TASK REQUIREMENTS:
Where the line containing "Viewport: 1534px width, 746px" appears below, start there and repeat each line exactly to the end. Leave the pictures out.

==========

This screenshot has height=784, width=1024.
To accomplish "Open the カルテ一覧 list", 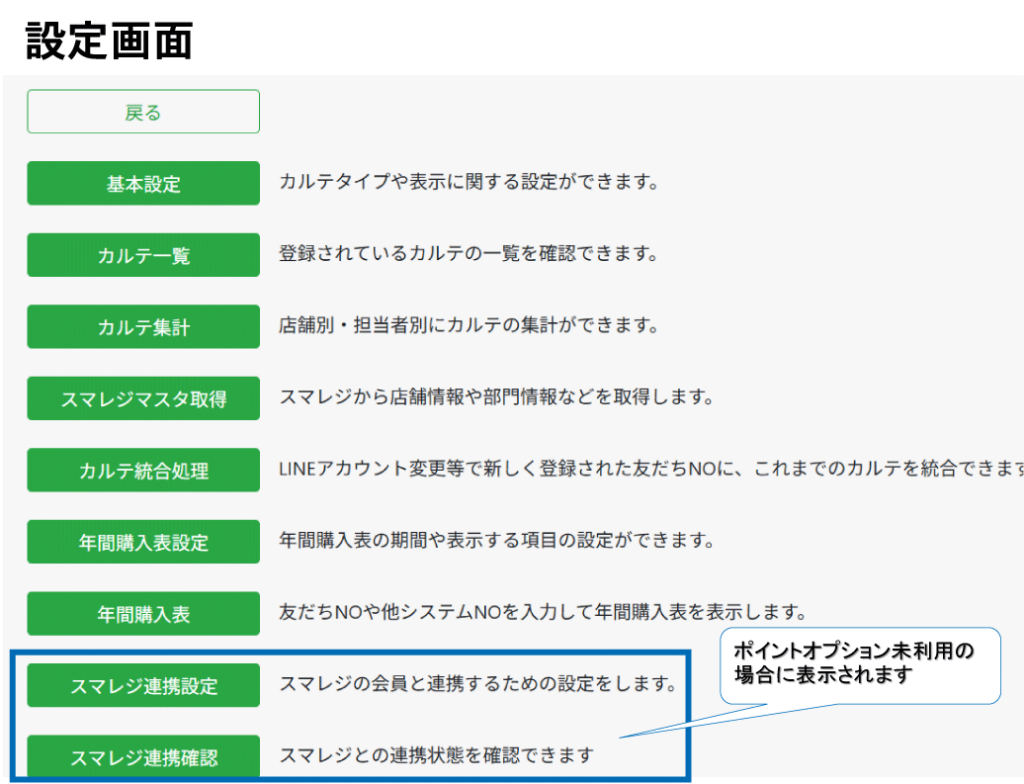I will [x=143, y=256].
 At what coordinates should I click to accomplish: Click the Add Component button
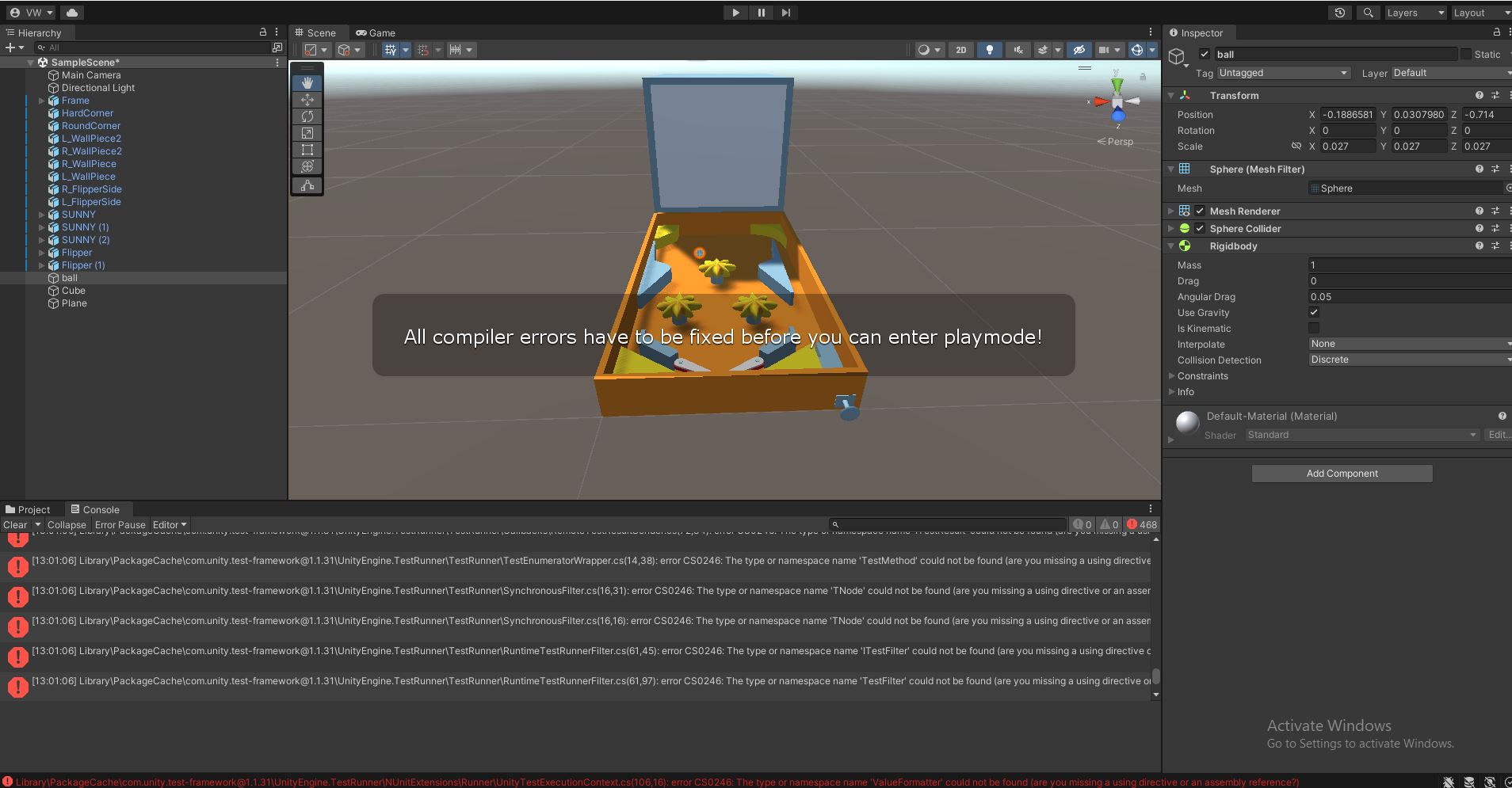coord(1342,474)
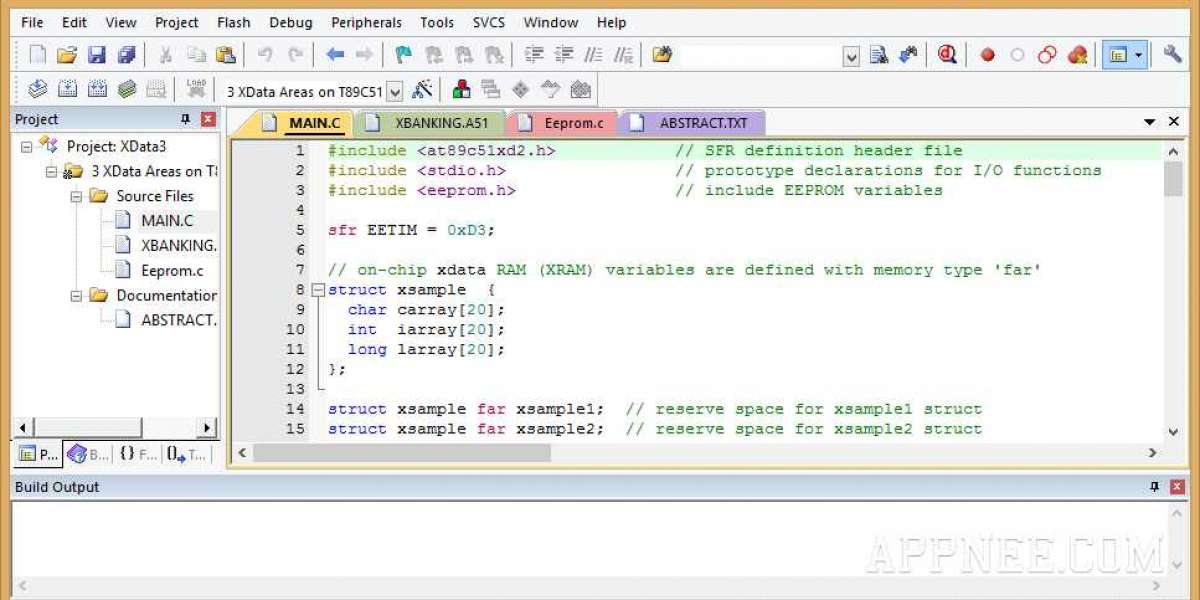1200x600 pixels.
Task: Insert a breakpoint using the red dot icon
Action: pos(987,55)
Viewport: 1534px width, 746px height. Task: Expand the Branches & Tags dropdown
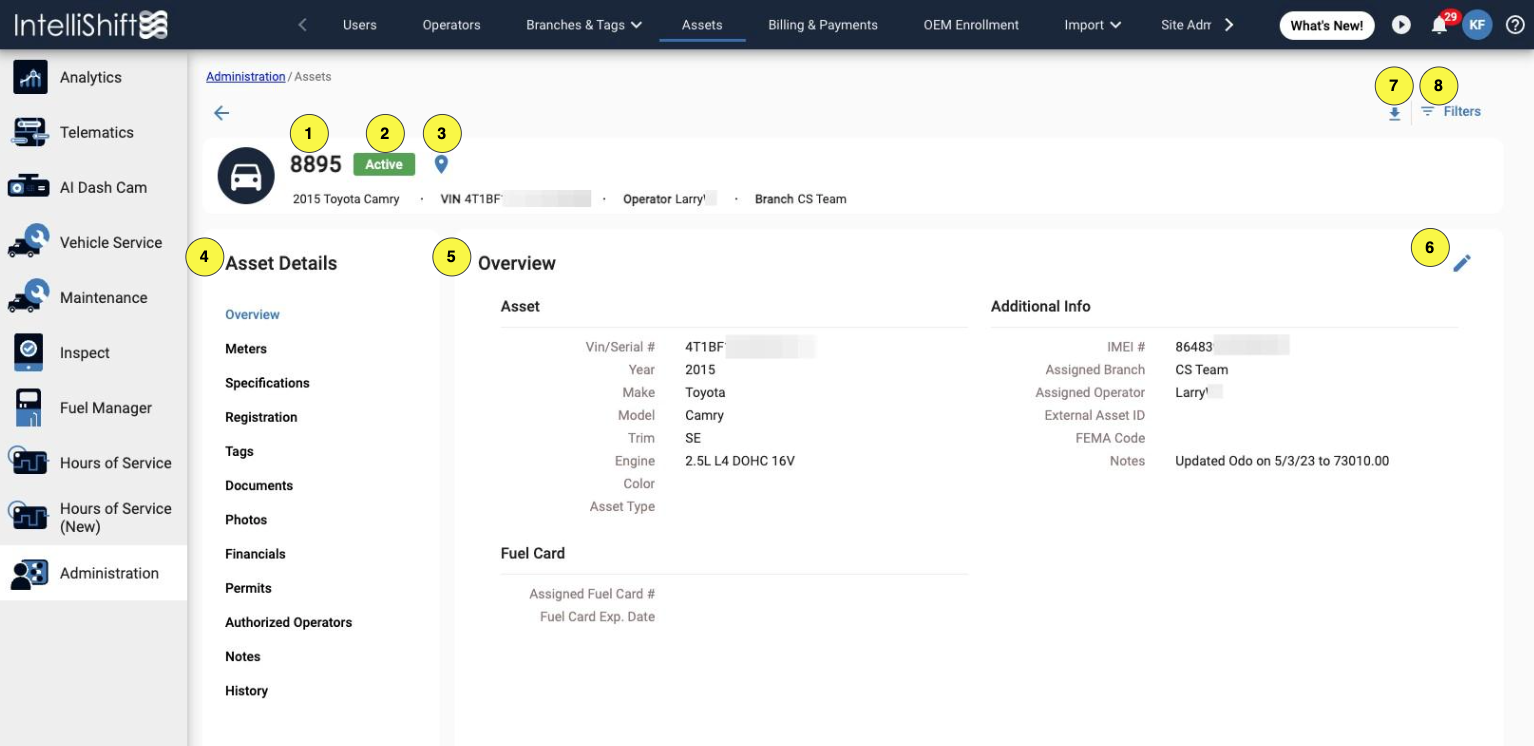click(583, 24)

==========

ANSWER TO THIS PROBLEM:
Viewport: 1534px width, 746px height. Task: Expand the Branches & Tags dropdown
click(583, 24)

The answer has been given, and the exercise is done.